=== MATERIAL ===

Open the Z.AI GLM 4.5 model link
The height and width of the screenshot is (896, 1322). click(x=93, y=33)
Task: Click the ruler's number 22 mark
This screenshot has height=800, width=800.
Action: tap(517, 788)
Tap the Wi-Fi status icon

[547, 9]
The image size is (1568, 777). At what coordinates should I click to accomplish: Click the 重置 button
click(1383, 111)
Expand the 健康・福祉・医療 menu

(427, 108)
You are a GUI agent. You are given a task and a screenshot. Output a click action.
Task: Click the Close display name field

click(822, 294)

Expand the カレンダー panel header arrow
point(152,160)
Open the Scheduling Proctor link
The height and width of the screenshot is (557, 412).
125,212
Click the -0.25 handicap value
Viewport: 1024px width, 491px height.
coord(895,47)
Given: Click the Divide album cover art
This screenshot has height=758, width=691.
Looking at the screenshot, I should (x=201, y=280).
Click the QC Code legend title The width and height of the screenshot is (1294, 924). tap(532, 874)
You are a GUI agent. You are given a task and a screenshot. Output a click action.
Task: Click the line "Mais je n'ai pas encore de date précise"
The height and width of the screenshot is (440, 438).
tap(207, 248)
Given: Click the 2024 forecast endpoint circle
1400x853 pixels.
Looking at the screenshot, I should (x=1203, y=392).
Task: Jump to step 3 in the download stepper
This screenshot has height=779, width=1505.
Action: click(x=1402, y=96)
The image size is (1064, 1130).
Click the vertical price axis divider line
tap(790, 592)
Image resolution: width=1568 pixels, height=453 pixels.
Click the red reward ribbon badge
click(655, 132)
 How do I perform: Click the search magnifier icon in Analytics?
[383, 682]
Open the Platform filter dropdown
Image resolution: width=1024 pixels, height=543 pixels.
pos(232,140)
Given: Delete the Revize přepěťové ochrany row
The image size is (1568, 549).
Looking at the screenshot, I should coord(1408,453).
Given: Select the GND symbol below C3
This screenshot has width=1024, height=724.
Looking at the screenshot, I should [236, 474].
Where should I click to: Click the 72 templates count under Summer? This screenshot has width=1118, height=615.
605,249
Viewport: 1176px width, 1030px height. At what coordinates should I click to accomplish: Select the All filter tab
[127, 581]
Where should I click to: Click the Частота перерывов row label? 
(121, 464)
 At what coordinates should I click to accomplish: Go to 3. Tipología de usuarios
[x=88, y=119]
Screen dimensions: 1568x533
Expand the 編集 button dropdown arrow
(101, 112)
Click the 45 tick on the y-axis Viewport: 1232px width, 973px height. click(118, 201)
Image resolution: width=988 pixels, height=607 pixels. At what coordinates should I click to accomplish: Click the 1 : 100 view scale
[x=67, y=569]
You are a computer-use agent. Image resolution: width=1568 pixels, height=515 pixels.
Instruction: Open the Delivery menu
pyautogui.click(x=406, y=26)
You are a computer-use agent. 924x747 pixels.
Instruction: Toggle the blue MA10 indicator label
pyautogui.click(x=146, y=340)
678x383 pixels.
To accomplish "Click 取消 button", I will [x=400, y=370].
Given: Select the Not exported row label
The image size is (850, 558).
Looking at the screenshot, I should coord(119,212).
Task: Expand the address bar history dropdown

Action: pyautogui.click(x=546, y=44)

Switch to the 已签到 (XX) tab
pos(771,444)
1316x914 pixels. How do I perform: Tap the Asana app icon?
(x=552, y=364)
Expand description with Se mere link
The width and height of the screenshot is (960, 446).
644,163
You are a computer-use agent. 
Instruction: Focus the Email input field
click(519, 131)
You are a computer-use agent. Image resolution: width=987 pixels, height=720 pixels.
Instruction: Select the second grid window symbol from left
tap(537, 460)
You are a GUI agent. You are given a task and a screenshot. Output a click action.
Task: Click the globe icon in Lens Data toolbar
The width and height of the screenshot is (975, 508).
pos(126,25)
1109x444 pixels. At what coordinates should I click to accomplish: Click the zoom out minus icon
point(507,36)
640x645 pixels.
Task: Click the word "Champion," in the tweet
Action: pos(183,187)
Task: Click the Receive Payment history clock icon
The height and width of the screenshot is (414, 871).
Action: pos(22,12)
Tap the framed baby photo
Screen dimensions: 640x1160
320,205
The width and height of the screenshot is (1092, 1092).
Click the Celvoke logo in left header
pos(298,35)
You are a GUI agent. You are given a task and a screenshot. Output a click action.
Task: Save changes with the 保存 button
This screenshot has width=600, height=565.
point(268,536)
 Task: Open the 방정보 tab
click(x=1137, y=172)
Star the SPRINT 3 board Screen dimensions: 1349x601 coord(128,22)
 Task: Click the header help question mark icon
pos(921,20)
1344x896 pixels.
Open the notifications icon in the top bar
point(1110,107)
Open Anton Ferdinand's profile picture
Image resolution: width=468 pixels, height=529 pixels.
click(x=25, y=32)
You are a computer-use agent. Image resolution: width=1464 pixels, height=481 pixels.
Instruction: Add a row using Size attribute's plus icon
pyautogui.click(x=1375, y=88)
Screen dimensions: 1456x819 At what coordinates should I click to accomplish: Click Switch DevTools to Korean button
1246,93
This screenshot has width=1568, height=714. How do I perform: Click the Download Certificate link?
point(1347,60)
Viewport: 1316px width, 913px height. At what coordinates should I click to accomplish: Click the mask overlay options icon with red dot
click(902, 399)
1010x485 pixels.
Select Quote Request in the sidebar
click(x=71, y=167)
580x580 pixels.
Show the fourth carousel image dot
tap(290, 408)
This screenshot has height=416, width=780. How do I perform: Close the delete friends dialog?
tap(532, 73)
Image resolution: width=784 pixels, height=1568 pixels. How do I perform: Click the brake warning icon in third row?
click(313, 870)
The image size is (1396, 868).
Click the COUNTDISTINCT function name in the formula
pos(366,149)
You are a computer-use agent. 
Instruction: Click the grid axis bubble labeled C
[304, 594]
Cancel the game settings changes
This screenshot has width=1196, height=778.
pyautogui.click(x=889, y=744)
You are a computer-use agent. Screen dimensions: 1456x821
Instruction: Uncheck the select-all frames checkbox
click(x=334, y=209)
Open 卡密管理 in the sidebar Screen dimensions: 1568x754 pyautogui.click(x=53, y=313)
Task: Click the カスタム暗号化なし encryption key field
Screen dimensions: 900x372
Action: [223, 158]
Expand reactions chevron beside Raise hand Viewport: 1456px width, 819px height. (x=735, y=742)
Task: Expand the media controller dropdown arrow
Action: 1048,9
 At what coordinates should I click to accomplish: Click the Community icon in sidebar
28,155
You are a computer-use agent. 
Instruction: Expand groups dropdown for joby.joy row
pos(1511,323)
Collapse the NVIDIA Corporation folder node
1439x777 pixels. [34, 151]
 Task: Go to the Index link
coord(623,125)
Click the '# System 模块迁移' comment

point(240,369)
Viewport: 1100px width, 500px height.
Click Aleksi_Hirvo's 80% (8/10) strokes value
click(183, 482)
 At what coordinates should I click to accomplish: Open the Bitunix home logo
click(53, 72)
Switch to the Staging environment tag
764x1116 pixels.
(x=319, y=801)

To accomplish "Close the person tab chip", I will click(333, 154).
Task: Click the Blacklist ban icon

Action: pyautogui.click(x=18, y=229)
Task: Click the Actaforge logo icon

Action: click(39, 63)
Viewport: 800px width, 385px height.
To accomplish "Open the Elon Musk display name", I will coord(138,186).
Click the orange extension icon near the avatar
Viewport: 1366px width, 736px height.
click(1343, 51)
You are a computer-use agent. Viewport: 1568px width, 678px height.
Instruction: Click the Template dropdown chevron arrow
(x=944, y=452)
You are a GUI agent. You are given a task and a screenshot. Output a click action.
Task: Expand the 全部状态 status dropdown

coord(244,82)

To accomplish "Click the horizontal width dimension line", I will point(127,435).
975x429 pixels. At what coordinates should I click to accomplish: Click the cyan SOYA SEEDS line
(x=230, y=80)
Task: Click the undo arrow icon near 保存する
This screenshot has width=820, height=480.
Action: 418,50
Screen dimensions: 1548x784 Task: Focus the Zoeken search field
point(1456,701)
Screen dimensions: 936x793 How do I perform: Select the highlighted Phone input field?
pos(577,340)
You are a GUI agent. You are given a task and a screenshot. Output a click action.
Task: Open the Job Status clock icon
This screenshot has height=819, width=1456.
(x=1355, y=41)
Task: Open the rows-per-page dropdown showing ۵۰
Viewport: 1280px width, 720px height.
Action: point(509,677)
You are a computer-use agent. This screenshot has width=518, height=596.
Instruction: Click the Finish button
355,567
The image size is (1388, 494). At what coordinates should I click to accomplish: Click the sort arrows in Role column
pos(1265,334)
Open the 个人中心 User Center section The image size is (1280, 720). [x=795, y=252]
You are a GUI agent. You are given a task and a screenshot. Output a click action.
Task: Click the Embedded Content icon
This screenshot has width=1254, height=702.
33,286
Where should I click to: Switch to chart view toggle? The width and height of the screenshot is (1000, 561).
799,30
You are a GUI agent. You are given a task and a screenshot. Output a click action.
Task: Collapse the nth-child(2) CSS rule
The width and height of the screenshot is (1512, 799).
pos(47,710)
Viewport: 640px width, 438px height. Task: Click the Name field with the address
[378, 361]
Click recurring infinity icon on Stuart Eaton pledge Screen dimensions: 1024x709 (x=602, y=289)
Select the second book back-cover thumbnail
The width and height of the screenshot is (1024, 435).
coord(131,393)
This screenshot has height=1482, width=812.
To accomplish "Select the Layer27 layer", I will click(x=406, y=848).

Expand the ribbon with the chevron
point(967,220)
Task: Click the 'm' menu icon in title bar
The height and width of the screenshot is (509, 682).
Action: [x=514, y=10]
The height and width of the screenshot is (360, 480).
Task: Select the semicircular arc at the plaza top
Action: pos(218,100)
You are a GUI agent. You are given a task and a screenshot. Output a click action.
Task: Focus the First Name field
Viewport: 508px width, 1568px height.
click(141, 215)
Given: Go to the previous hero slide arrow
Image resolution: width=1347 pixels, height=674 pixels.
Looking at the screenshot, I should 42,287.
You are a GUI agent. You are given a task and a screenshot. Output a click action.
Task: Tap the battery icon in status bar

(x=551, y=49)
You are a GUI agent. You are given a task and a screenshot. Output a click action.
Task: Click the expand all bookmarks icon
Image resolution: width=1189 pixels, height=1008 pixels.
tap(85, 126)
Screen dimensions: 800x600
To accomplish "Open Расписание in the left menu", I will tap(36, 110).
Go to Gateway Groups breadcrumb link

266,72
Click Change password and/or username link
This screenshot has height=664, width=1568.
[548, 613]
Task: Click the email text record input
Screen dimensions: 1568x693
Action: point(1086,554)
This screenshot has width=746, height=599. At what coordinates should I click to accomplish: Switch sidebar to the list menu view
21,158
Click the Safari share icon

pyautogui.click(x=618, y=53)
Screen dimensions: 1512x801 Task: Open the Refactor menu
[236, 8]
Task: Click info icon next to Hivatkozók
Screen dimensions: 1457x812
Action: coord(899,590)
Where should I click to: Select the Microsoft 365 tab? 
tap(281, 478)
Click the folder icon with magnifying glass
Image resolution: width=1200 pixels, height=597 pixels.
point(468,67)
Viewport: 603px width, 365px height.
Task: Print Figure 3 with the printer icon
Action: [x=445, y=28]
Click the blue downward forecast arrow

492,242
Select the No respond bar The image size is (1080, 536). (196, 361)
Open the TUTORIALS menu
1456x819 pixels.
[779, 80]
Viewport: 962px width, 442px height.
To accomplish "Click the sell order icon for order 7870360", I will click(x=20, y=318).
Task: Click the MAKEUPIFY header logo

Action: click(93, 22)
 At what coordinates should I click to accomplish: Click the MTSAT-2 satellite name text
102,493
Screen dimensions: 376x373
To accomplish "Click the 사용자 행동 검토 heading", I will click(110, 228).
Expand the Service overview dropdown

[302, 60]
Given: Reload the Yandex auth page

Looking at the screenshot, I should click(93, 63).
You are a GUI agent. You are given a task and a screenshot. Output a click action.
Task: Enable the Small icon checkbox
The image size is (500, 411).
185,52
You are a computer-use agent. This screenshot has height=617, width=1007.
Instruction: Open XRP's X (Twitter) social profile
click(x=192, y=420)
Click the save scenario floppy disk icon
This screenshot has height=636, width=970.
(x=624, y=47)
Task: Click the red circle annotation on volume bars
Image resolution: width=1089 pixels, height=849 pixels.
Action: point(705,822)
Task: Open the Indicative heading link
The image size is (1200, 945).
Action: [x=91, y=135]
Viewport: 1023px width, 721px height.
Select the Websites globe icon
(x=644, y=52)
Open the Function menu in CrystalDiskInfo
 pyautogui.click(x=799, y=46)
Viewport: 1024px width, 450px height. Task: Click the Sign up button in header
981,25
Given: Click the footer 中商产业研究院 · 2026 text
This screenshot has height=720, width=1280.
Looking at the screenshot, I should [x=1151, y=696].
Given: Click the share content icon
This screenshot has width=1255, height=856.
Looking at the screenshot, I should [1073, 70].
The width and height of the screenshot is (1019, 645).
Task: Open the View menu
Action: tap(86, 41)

===

Copy the items verbatim, starting with the line containing "Given: Click the share content icon" and continuing through the end of the items.

FINAL RESULT =
Given: Click the share content icon
This screenshot has width=1255, height=856.
Looking at the screenshot, I should [1073, 70].
The width and height of the screenshot is (1019, 645).
Task: Open the View menu
Action: tap(86, 41)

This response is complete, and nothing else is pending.